**Direction**
List the username of every person who posted a comment in the discussion thread on constant-time support in LLVM, naming each person once.

--- Provided text ---

Constant-time support coming to LLVM: Protecting cryptographic code

blog.trailofbits.com

102 points by ahlCVA a day ago

frabert a day ago

This has been a sore point in a lot of discussions regarding compiler optimizations and cryptographic code, how compilers and compiler engineers are sabotaging the efforts of cryptographers in making sure there are no side-channels in their code. The issue has never been the compiler, and has always been the language: there was never a way to express the right intention from within C (or most other languages, really).

This primitive we're trying to introduce is meant to make up for this shortcoming without having to introduce additional rules in the standard.

fanf2 19 hours ago

What happened to the blog post? It was moved and now it has disappeared :-(
- Meneth 19 hours ago
  
  Archived copy here: https://archive.is/tIXt7
- foresto 13 hours ago
  
  https://web.archive.org/web/20251125224147/https://blog.trai...
- frabert 10 hours ago
  
  Sorry, it was published early and we have to wait for some approval checks to clear
GhosT078 6 hours ago

SPARK is a very expressive language for implementing cryptographic applications. It is available for some LLVM targets (e.g. x86-64).
jfindper 21 hours ago

>how compilers and compiler engineers are sabotaging the efforts of cryptographers
I'm not exposed to this space very often, so maybe you or someone else could give me some context. "Sabotage" is a deliberate effort to ruin/hinder something. Are compiler engineers deliberately hindering the efforts of cryptographers? If yes... is there a reason why? Some long-running feud or something?
Or, through the course of their efforts to make compilers faster/etc, are cryptographers just getting the "short end of the stick" so to speak? Perhaps forgotten about because the number of cryptographers is dwarfed by the number of non-cryptographers? (Or any other explanation that I'm unaware of?)
- chowells 21 hours ago
  
  It's more a viewpoint thing. Any construct cryptographers find that runs in constant time is something that could be optimized to run faster for non-cryptographic code. Constant-time constructs essentially are optimizer bug reports. There is always the danger that by popularizing a technique you are drawing the attention of a compiler contributor who wants to speed up a benchmark of that same construct in non-cryptographic code. So maybe it's not intended as sabotage, but it can sure feel that way when everything you do is explicitly targeted to be changed after you do it.

--- Stored rows ---

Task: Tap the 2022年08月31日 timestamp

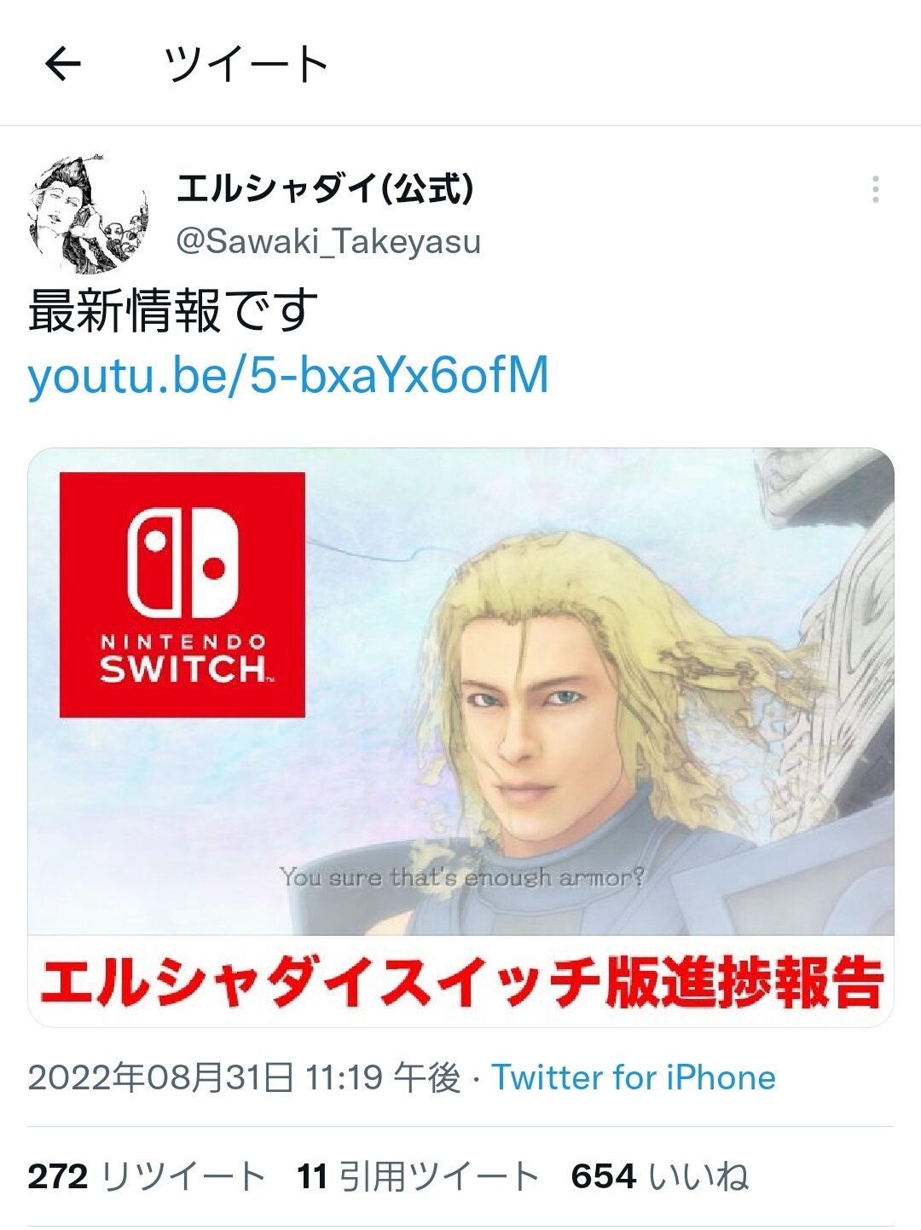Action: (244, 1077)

---
--- Stored rows ---

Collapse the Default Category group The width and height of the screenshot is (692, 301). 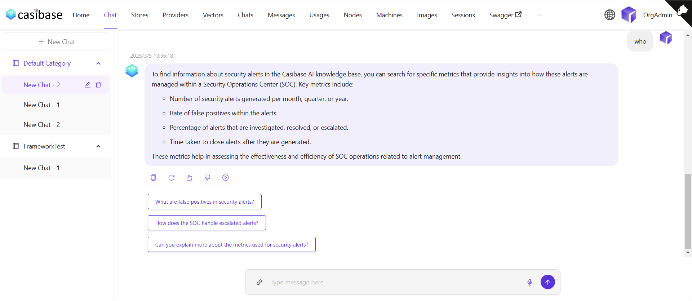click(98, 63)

---
--- Stored rows ---

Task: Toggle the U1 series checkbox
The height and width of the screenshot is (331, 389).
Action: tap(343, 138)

---

**Response below**
frabert, fanf2, Meneth, foresto, GhosT078, jfindper, chowells